ECE2018 Poster Presentations: Reproductive Endocrinology Female Reproduction (48 abstracts)
1Karadeniz Technical University, School of Medicine, Department of Pediatric Endocrinology, Trabzon, Turkey; 2Karadeniz Technical University, School of Medicine, Department of Pediatric Surgery, Trabzon, Turkey.
Background: Mayer-Rokitansky-Küster-Hauser syndrome (MRKHS) is defined as aplasia or hypoplasia of the uterus and vagina in female with normal 46,XX karyotype. Isolated congenital absence of the uterus and vagina is classified as MRKHS type 1 (typical form). If it is associated with at least one concomitant congenital malformation that mainly affect the renal and skeletal system, is classified as MRKHS type 2 (atypical form). We report here the cases of MRKH type 2 with inguinal hernia in a child and an adolescent in order to pay attention concomitant malformations for early diagnosis in childhood before the onset of amenorrhea.

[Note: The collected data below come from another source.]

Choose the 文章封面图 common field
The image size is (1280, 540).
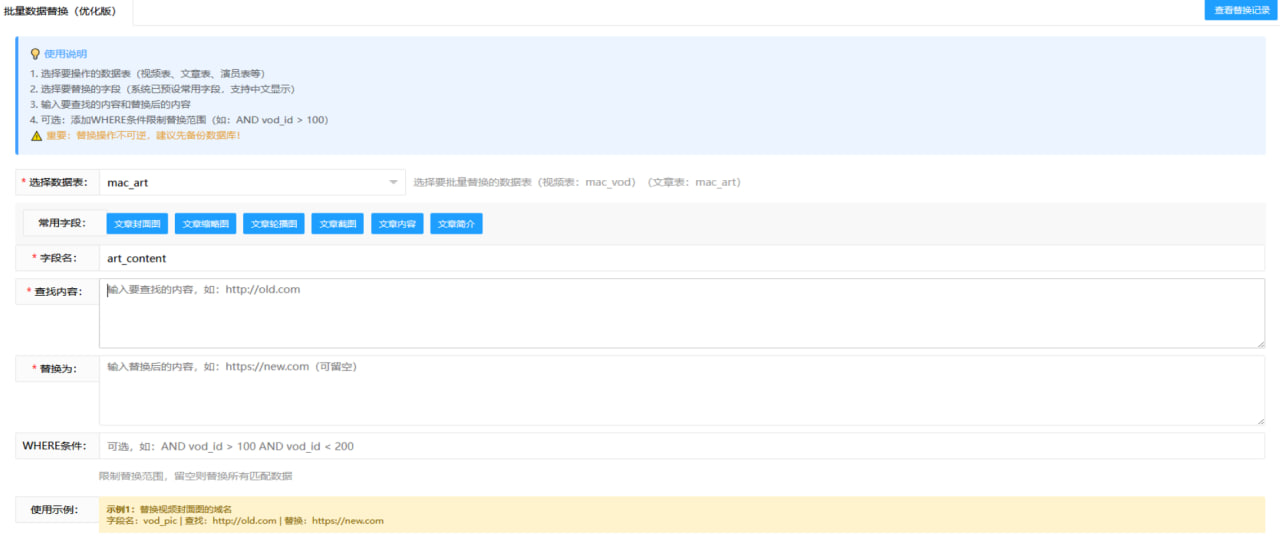click(137, 224)
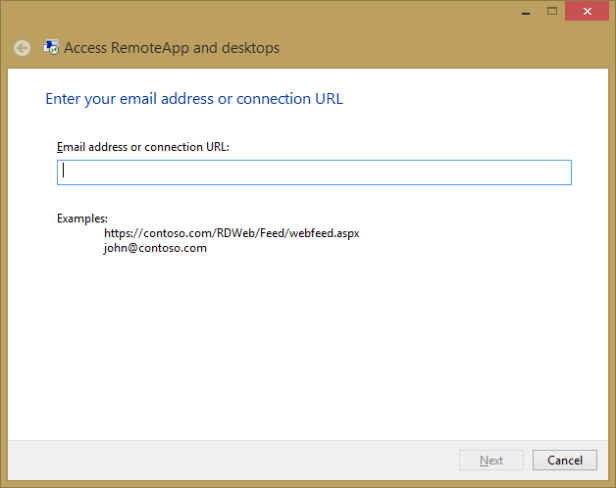The height and width of the screenshot is (488, 616).
Task: Click the 'Access RemoteApp and desktops' title text
Action: [171, 48]
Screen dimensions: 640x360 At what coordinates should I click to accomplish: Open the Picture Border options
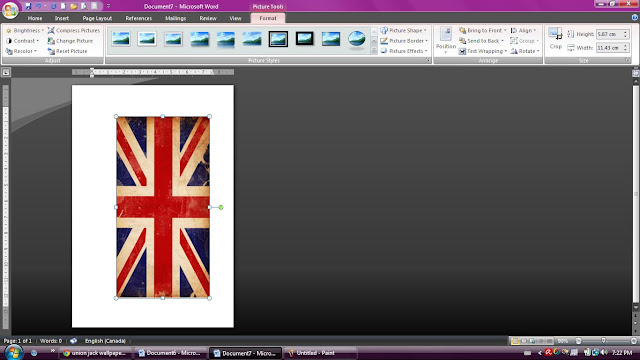pos(404,41)
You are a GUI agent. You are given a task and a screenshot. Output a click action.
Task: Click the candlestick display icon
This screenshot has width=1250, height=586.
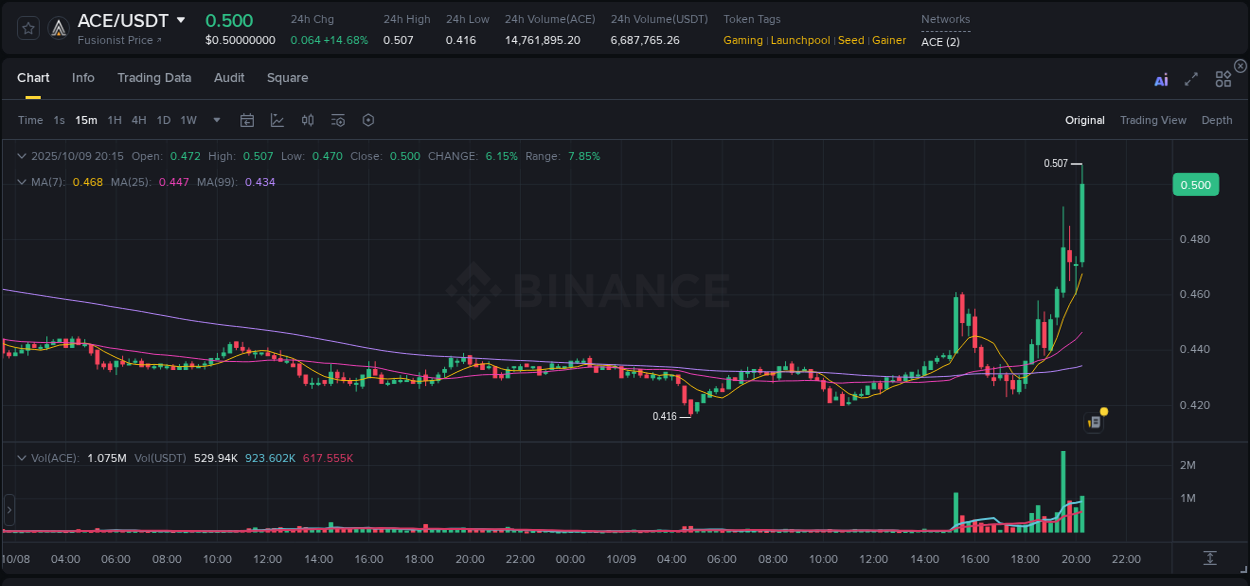coord(307,120)
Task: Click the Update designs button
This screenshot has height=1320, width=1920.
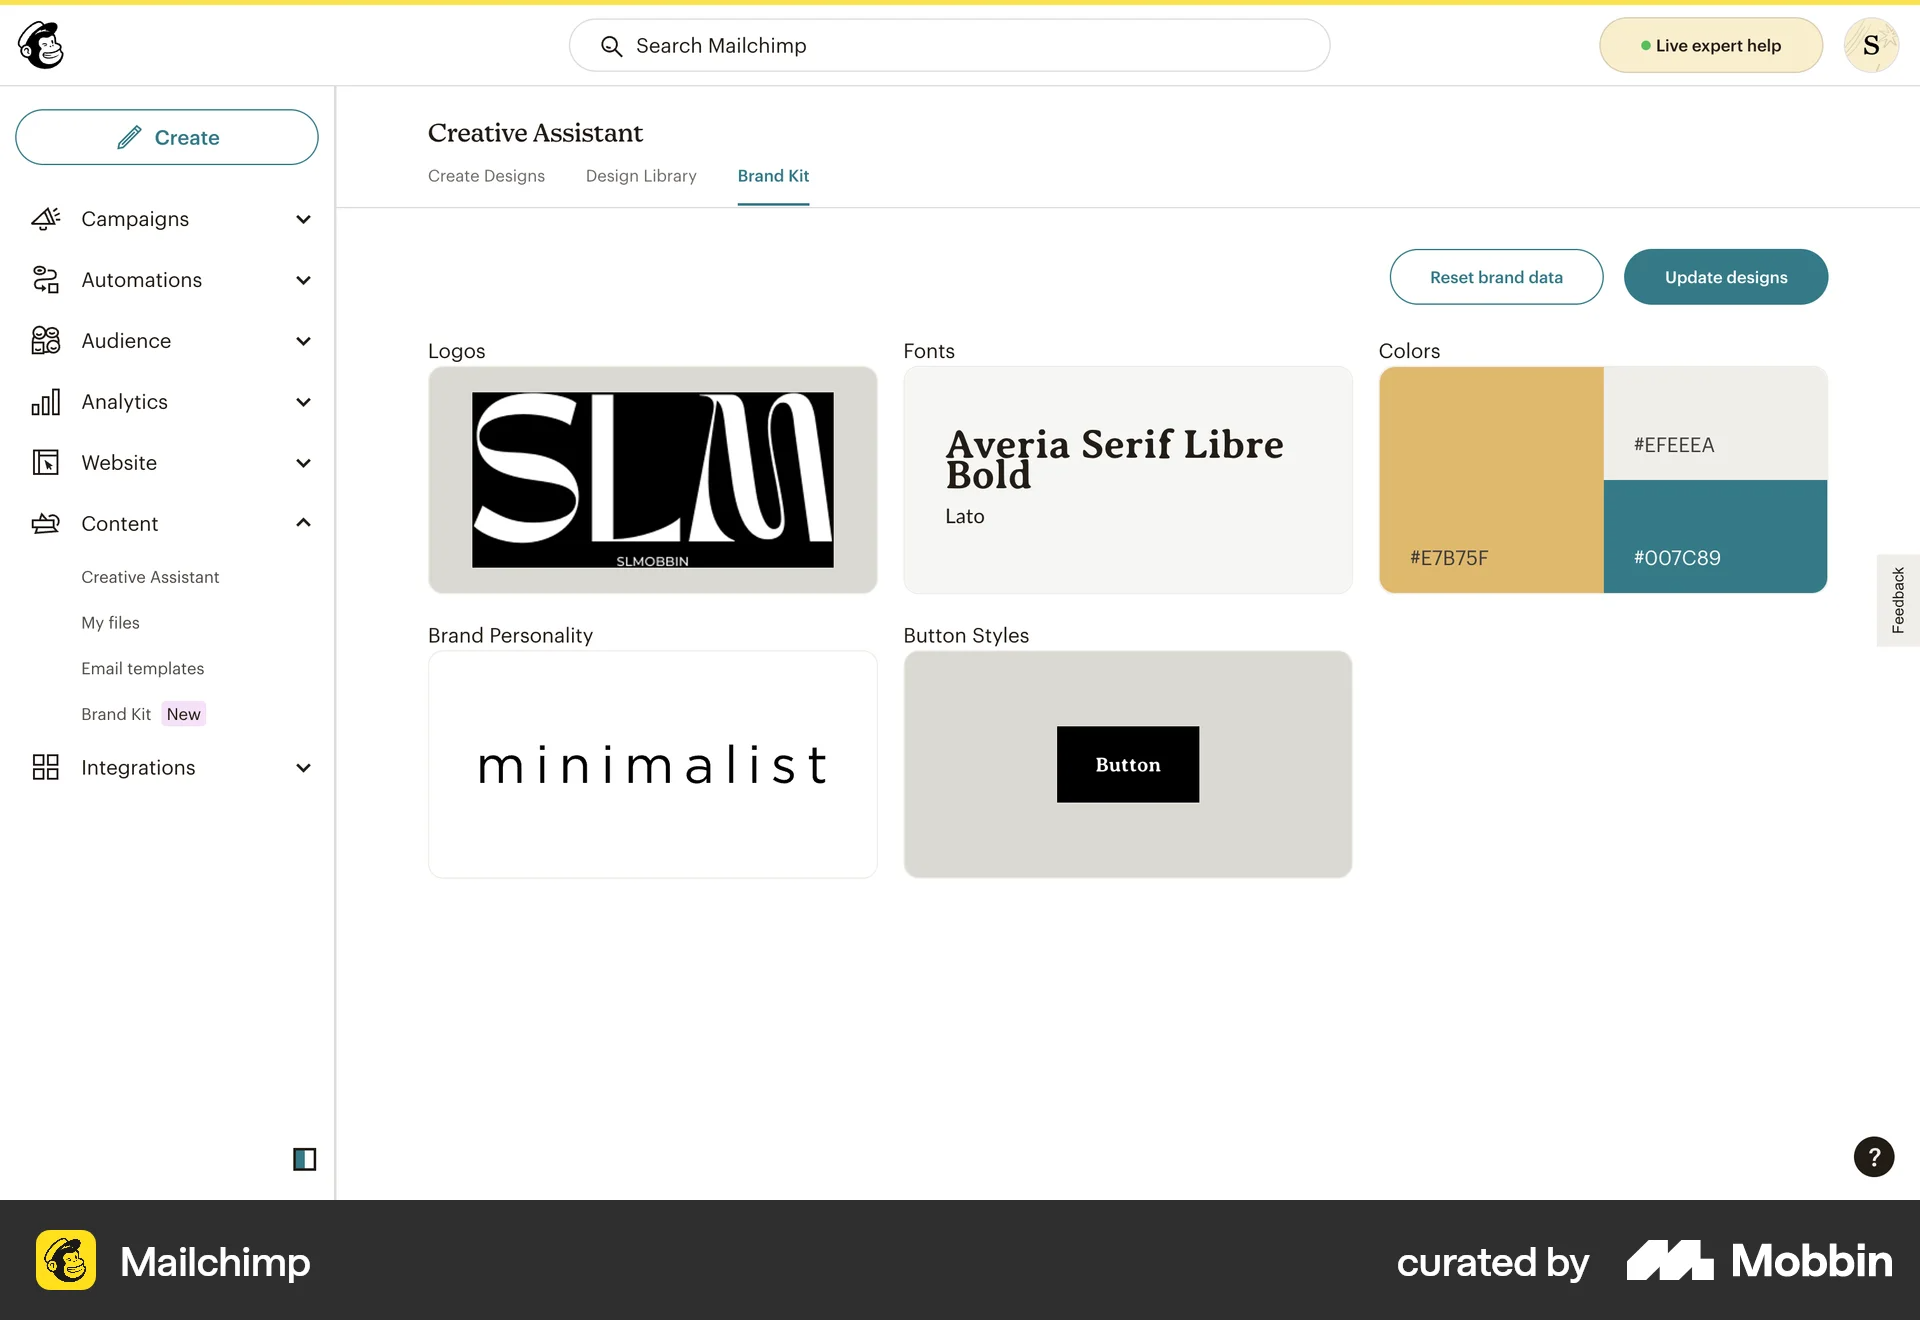Action: (1726, 277)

Cases: Patient 1: 5-year-old girl was referred to our clinic for the absence of vaginal orifis. She had a history of inguinal hernia repair and operated for atrial and ventricular septal defect in infancy. She had also vesicoureteral reflux. Pelvic ultrasonography and magnetic resonance image (MRI) showed absence of the uterus and vagina. Lumbarization S1 was established as a skeletal anomaly. Patient 2: 15-year-old girl who presented a primary amenorrhea studied with transabdominal and pelvic ultrasonography and pelvic MRI, which demonstrated a complete agenesis of uterus, a functional cyst in the right ovary, and a left pelvic ectopic kidney. She had not a major skeletal anomalies. She underwent bilateral inguinal hernioplasty.
Conclusions: The concomitant malformations contribute to clinical profile heterogeneity of women with MRKHS. Our cases are to show the importance of further investigation in cases of inguinal hernia to diagnose other concomitant anomalies to establish earlier that patients have MRKHS type 2.